Notre courte apparition dans le Bango troubla un instant une troupe d’hippopotames qui prenait ses ébats auprès d’un banc de sable. Nous avions déjà nombre de fois rencontré ces énormes animaux dans l’Ogo-Wai dont les berges portent partout les traces de leurs pas, mais nous les avions toujours trouvés par couples isolés, ne montrant guère au-dessus de l’eau que le haut de la tête et la partie supérieure de leur énorme croupe, et disparaissant au moindre bruit. Une balle envoyée au milieu du troupeau les fit plonger immédiatement ; mais nous avions à peine traversé le champ de leurs ébats, que tous avaient reparu. Malgré la mauvaise réputation qu’on leur a faite d’attaquer les embarcations qui s’aventurent ainsi au milieu d’eux, ils avaient eu la bonté d’attendre sous l’eau que nous nous fussions éloignés.

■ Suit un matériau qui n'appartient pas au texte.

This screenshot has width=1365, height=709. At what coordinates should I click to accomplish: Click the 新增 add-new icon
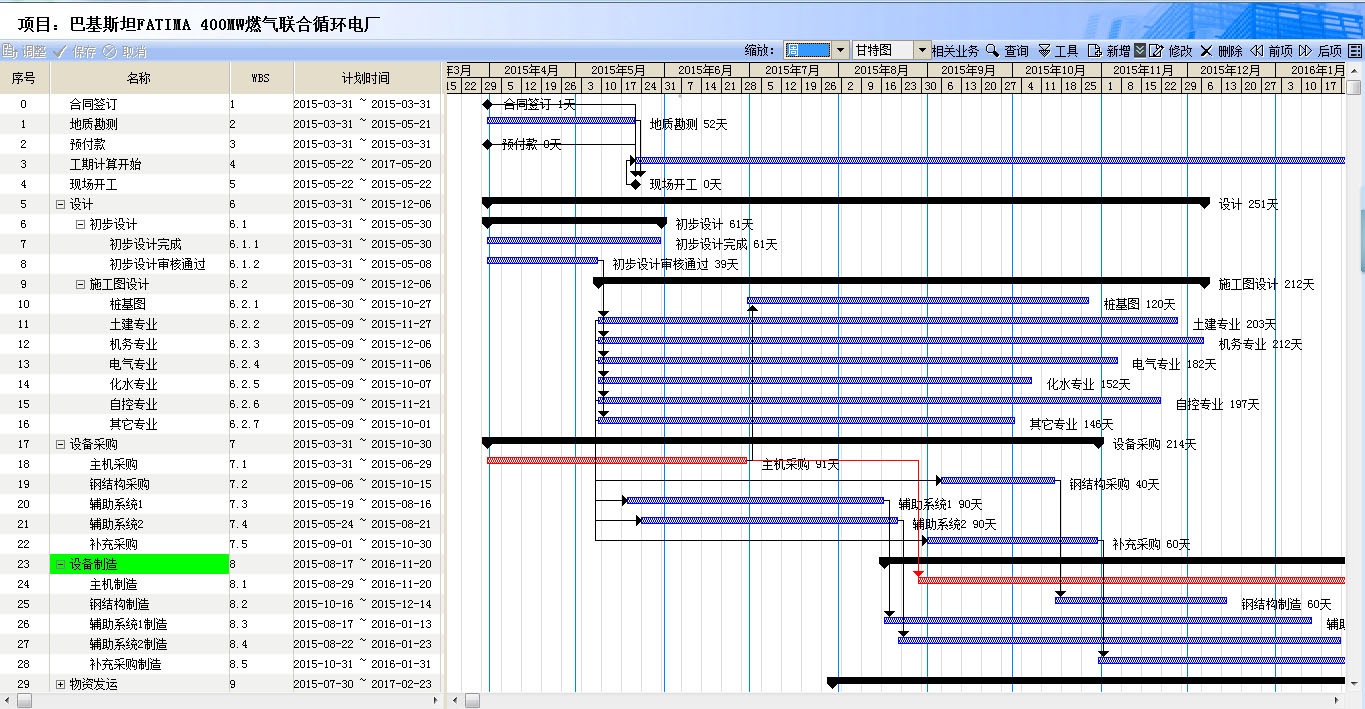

Arrivés de bonne heure dans le Guai-biri, nous tentons d’entrer immédiatement dans le lac. Mais nous avions à peine fait deux milles que le canal se rétrécissant tout à coup, nous nous trouvons dans une impasse boueuse et infecte entourée de joncs de tous côtés et sans issue apparente. Force nous est de retourner sur nos pas.

Le lendemain matin nous repartons avec une petite pirogue du pays, et rendus dans l’impasse, nous nous engageons dans un fossé sinueux, dont il nous eût été impossible de deviner l’existence, et où l’on ne peut pénétrer qu’en abattant les joncs énormes qui l’obstruent. Bientôt il se tarit et le terrain s’élève. Mais le cas est prévu ; de grosses traverses de bois posées à demeure raffermissent le sol, et notre pirogue transformée en traîneau est vigoureusement enlevée sur cette sorte d’échelle. Pendant que nos noirs s’attellent à la pirogue, nous tâchons de les devancer en passant à travers les joncs, appuyés contre leurs tiges prismatiques solides comme de jeunes arbres, préservés contre l’envasement par le lacis serré que leurs racines forment à fleur de boue, et abrités du soleil par les magnifiques ombelles globuleuses qui les couronnent à dix pieds de hauteur. Cette belle plante doit être proche parente du papyrus des anciens, qui a donné son nom au papier. Pressés les uns contre les autres le nombre de ces joncs est vraiment prodigieux.

Après trois heures d’une marche pénible, tantôt en pirogue, tantôt dehors, toujours dans la fange, nous trouvons enfin le lac Anengué. Ses abords ne sont pas trompeurs ; ce n’est en réalité que la partie la plus déclive d’un marécage immense, peu profond, très-poissonneux, hanté par les crocodiles, et que nous avions attaqué probablement par son côté le plus fangeux. Des terres assez élevées l’entourent du côté du sud ; et entre ces mamelons la plaine mouvante que forment les panaches des joncs indique la continuation du marais. Les habitants des rares villages qui couronnent les hauteurs paraissent être depuis longtemps en relation avec les Européens établis à l’entrée de la rivière Fernand-Vaz, et auxquels ils livrent des dents d’éléphant et surtout de l’huile de palme et du caoutchouc.